▶ **What the task requires**:
Reproduce the article below about the daylight saving bill word for word, from its headline through its final sentence.

Daylight Saving Bill Advances In Congress

Alarm clock and note on a desk

The House just voted 308–117 to end the twice-yearly clock change — but the bill still has to survive a Senate that has killed it before.

At a Glance

  • The House passed the Sunshine Protection Act on July 14, 2026, with a strong bipartisan vote of 308–117, ending the twice-yearly clock change if signed into law.
  • President Trump and the White House back the bill, citing fewer traffic deaths, lower crime, and hundreds of millions of dollars in savings.
  • Critics warn that in northern states, winter sunrises would not come until after 9 a.m. — raising safety concerns for kids waiting for school buses in the dark.
  • The Senate has not scheduled a vote, and a similar bill died there in 2022, leaving the bill’s future uncertain.

House Votes to Lock the Clocks

The House passed H.R. 139, the Sunshine Protection Act of 2025, on July 14, 2026, by a vote of 308 to 117. The bill was sponsored by Rep. Vern Buchanan, a Republican from Florida, and drew support from both parties. If it becomes law, Americans would stay on daylight saving time all year and never again “spring forward” or “fall back.” The White House issued a formal statement backing the bill and said President Trump would sign it.

▶ **Available data**:
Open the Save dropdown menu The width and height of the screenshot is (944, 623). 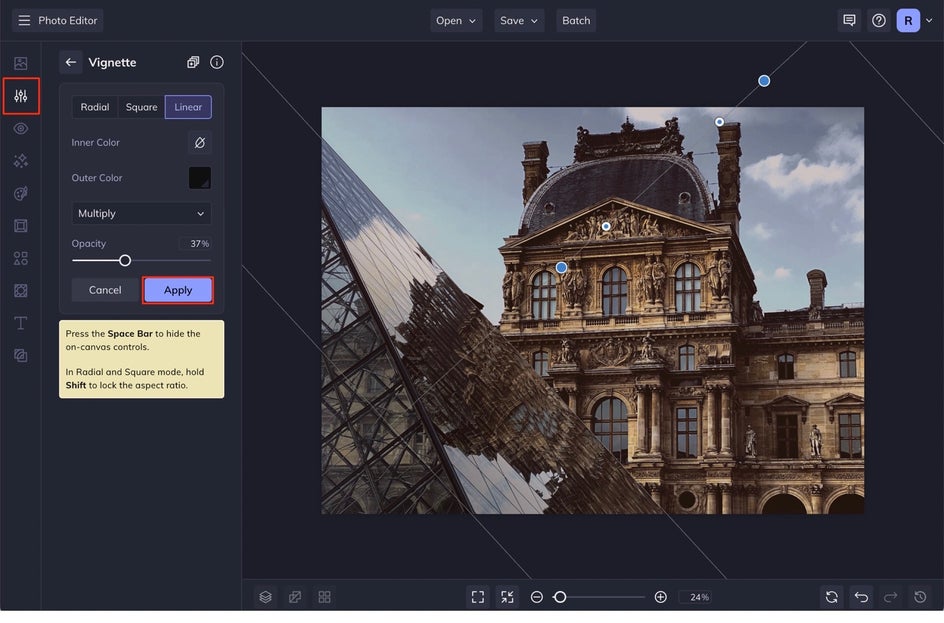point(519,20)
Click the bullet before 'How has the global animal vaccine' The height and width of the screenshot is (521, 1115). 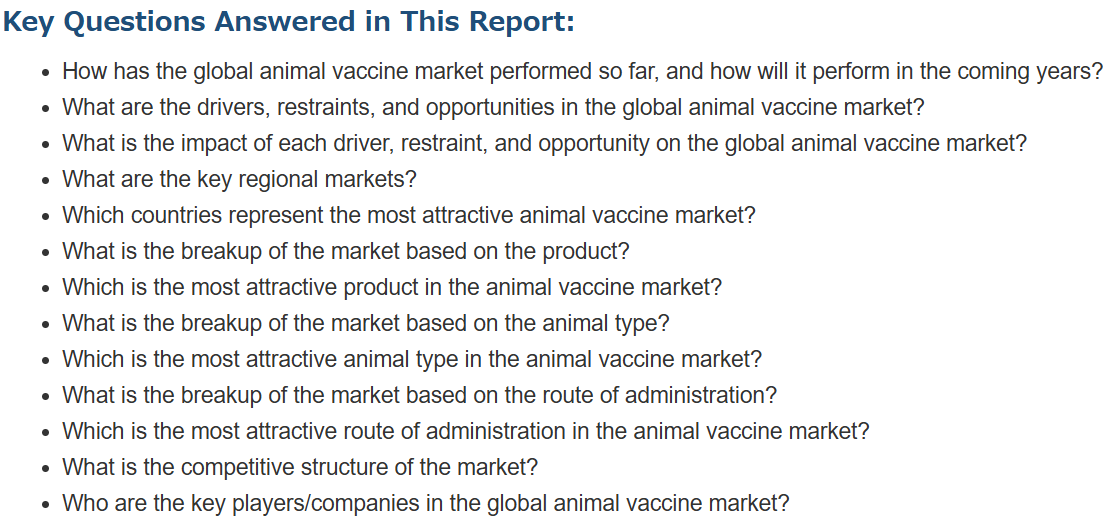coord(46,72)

▶ **Output**:
Daylight Saving Bill Advances In Congress

Alarm clock and note on a desk

The House just voted 308–117 to end the twice-yearly clock change — but the bill still has to survive a Senate that has killed it before.

At a Glance

  • The House passed the Sunshine Protection Act on July 14, 2026, with a strong bipartisan vote of 308–117, ending the twice-yearly clock change if signed into law.
  • President Trump and the White House back the bill, citing fewer traffic deaths, lower crime, and hundreds of millions of dollars in savings.
  • Critics warn that in northern states, winter sunrises would not come until after 9 a.m. — raising safety concerns for kids waiting for school buses in the dark.
  • The Senate has not scheduled a vote, and a similar bill died there in 2022, leaving the bill’s future uncertain.

House Votes to Lock the Clocks

The House passed H.R. 139, the Sunshine Protection Act of 2025, on July 14, 2026, by a vote of 308 to 117. The bill was sponsored by Rep. Vern Buchanan, a Republican from Florida, and drew support from both parties. If it becomes law, Americans would stay on daylight saving time all year and never again “spring forward” or “fall back.” The White House issued a formal statement backing the bill and said President Trump would sign it.